# [Your goal]
Excluding pictures, retype exactly the lines from the one with "[hamburger-icon] (107, 11)" through the end of the records that follow.

(Data for processing)

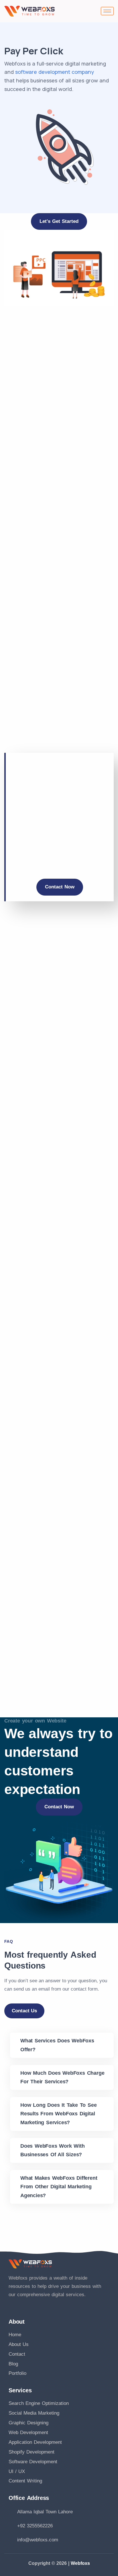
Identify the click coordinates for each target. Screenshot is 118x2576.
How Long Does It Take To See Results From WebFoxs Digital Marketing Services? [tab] (58, 2113)
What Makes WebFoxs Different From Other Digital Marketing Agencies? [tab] (58, 2186)
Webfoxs (80, 2563)
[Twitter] (35, 2303)
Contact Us (24, 2010)
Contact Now (59, 887)
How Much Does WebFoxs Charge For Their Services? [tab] (62, 2077)
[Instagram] (22, 2303)
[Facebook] (10, 2303)
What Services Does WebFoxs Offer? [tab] (57, 2045)
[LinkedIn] (48, 2303)
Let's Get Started (59, 221)
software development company (54, 71)
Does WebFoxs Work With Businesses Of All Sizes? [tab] (52, 2150)
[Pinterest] (60, 2303)
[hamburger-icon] (107, 11)
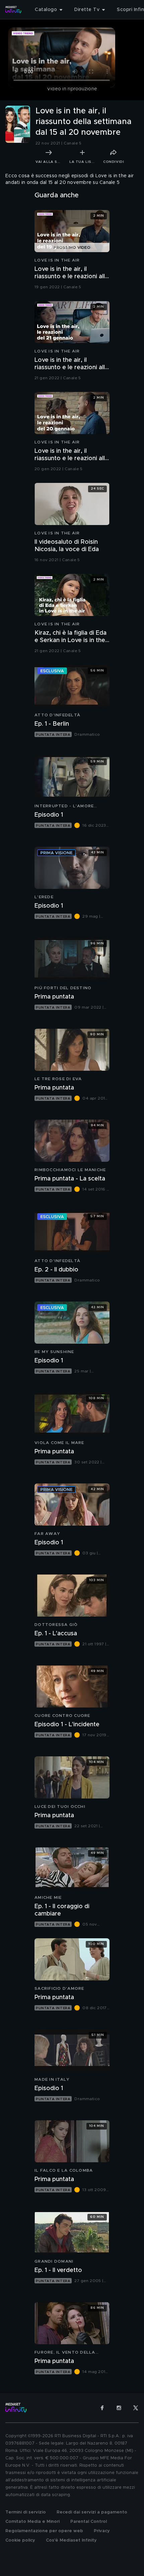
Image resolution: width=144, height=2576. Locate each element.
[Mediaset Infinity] (13, 9)
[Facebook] (102, 2408)
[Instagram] (119, 2408)
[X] (136, 2408)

(End Data for processing)

# [Expected answer]
[hamburger-icon] (107, 11)
Image resolution: width=144, height=2576. Locate each element.
[Mediaset Infinity] (13, 9)
[Facebook] (102, 2408)
[Instagram] (119, 2408)
[X] (136, 2408)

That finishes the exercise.